Interface element records:
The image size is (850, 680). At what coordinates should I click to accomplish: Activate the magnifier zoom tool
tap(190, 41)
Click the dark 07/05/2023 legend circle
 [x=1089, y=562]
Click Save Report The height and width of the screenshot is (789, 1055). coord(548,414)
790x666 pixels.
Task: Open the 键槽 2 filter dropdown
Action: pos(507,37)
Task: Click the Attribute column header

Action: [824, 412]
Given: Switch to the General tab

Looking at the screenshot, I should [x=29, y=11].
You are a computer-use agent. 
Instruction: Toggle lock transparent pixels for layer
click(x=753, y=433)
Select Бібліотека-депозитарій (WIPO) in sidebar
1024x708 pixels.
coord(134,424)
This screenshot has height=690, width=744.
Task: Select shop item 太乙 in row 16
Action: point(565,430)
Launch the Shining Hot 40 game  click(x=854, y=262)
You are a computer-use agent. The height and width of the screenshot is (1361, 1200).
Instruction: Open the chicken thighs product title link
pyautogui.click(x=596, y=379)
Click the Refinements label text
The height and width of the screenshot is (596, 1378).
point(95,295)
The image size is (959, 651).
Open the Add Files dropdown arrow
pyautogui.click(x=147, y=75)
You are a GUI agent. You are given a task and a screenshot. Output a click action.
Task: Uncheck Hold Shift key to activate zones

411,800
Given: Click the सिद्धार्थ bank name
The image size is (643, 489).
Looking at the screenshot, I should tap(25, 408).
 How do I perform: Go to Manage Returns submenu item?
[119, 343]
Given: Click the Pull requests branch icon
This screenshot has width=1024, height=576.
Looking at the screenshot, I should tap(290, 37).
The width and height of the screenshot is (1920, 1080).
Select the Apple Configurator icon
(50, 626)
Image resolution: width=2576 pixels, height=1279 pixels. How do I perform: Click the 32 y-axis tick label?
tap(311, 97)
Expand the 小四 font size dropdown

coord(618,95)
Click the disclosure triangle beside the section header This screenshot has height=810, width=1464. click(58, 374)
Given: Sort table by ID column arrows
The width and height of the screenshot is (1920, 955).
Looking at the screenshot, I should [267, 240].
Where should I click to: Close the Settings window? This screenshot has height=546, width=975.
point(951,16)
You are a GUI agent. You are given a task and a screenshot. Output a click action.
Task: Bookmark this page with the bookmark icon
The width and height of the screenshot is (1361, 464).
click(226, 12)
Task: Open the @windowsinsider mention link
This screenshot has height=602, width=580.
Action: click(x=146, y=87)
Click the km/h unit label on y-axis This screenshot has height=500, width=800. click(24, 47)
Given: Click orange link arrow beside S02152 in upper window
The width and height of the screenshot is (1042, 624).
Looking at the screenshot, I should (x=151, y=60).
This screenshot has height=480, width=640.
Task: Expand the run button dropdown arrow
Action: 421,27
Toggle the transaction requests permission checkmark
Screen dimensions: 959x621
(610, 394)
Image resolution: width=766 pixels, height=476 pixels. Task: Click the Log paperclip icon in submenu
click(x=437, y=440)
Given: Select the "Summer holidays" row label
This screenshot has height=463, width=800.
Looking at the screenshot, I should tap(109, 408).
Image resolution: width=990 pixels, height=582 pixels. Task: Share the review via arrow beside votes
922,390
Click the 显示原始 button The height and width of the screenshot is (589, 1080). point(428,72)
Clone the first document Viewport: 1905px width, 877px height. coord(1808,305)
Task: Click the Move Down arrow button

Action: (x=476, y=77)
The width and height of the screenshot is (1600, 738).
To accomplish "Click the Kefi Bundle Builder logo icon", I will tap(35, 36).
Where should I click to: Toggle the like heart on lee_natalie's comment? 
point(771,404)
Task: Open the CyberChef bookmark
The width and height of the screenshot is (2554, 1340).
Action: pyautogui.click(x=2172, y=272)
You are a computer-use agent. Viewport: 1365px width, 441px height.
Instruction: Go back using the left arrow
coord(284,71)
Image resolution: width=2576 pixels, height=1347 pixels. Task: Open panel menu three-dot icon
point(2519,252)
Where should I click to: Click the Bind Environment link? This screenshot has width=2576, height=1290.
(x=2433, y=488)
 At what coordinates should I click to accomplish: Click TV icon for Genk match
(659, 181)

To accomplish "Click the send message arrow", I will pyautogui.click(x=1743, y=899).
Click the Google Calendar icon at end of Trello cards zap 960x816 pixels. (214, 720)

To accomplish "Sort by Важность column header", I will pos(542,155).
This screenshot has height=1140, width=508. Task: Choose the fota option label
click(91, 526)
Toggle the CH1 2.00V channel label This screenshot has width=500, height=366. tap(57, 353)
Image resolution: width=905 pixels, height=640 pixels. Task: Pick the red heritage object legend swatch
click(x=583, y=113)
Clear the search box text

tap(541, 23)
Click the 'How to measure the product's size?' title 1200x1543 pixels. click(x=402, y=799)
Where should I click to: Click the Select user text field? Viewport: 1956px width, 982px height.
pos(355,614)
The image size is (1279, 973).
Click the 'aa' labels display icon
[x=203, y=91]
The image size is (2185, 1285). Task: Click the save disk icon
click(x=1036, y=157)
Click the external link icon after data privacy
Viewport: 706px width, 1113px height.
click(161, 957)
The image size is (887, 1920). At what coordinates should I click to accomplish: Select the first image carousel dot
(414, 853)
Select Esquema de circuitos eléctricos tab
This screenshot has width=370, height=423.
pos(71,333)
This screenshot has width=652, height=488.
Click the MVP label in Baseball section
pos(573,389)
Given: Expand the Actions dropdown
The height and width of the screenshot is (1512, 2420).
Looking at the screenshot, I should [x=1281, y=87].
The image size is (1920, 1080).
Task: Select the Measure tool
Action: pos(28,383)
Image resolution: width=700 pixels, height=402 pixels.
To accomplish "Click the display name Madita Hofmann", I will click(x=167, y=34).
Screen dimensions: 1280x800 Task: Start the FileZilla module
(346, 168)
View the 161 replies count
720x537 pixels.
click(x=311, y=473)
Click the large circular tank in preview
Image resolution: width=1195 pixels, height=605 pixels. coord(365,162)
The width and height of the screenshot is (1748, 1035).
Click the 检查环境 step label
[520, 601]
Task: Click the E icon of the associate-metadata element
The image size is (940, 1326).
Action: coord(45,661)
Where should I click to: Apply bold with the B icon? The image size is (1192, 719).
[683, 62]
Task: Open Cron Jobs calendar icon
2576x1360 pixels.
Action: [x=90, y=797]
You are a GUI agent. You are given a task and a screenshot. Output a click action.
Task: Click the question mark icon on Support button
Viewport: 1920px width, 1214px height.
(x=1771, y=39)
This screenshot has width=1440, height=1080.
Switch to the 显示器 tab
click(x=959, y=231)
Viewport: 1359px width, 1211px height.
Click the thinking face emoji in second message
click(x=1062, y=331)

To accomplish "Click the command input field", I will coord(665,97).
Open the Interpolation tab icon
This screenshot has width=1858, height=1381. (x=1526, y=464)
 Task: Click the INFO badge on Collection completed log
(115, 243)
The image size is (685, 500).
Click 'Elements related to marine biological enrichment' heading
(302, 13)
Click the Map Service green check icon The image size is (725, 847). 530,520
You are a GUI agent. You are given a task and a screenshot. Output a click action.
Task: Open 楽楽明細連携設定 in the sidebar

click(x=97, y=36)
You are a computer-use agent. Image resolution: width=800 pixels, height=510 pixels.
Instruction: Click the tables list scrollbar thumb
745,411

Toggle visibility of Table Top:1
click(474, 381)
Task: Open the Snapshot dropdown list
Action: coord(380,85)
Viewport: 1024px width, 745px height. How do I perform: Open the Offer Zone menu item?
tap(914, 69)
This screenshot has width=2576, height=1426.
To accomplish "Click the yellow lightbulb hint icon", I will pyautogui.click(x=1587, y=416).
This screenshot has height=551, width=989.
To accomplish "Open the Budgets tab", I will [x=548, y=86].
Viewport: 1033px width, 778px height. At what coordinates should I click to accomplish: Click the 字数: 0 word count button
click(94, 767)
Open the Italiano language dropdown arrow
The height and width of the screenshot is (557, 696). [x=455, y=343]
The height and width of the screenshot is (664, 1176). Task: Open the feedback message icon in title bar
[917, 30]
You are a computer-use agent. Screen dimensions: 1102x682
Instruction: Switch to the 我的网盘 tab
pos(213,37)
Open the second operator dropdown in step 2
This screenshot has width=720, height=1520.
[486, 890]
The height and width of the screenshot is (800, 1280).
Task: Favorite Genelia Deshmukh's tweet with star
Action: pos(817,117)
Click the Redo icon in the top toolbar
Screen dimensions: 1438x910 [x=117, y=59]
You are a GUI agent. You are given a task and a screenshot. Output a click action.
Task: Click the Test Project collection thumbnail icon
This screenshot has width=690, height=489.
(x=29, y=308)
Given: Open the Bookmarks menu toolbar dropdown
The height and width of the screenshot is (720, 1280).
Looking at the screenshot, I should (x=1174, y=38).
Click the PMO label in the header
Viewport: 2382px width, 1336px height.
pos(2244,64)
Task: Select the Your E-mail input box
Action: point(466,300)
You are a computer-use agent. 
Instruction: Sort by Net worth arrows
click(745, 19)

WHAT IS REQUIRED: Turn everything above, from the line containing "I will coord(665,97)." down to the line containing "click(x=97, y=36)", into a numbered list, leaving out any blank lines.

TASK ANSWER:
1. To accomplish "Click the command input field", I will coord(665,97).
2. Open the Interpolation tab icon
3. This screenshot has width=1858, height=1381. (x=1526, y=464)
4.  Task: Click the INFO badge on Collection completed log
5. (115, 243)
6. The image size is (685, 500).
7. Click 'Elements related to marine biological enrichment' heading
8. (302, 13)
9. Click the Map Service green check icon The image size is (725, 847). 530,520
10. You are a GUI agent. You are given a task and a screenshot. Output a click action.
11. Task: Open 楽楽明細連携設定 in the sidebar
12. click(x=97, y=36)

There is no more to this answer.